WHAT NEEDS TO BE DONE: Except for the pictures, output the records in full and exactly.

[Items listed in a dataset]
*** Begin section ***

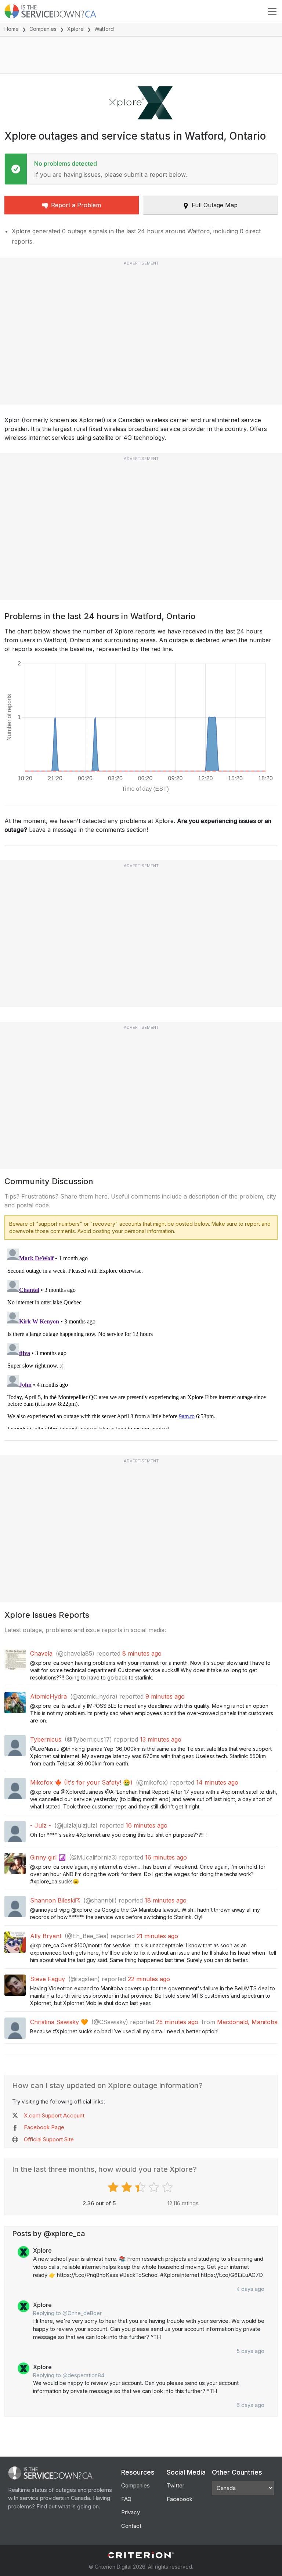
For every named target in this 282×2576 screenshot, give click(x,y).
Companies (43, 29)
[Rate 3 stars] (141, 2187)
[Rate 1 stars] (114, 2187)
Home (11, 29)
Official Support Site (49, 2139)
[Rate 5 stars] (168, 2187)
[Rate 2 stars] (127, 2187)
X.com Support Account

*** End section ***

REPLY:
For every named target in this 282×2576 screenshot, give click(x,y).
Companies (43, 29)
[Rate 3 stars] (141, 2187)
[Rate 1 stars] (114, 2187)
Home (11, 29)
Official Support Site (49, 2139)
[Rate 5 stars] (168, 2187)
[Rate 2 stars] (127, 2187)
X.com Support Account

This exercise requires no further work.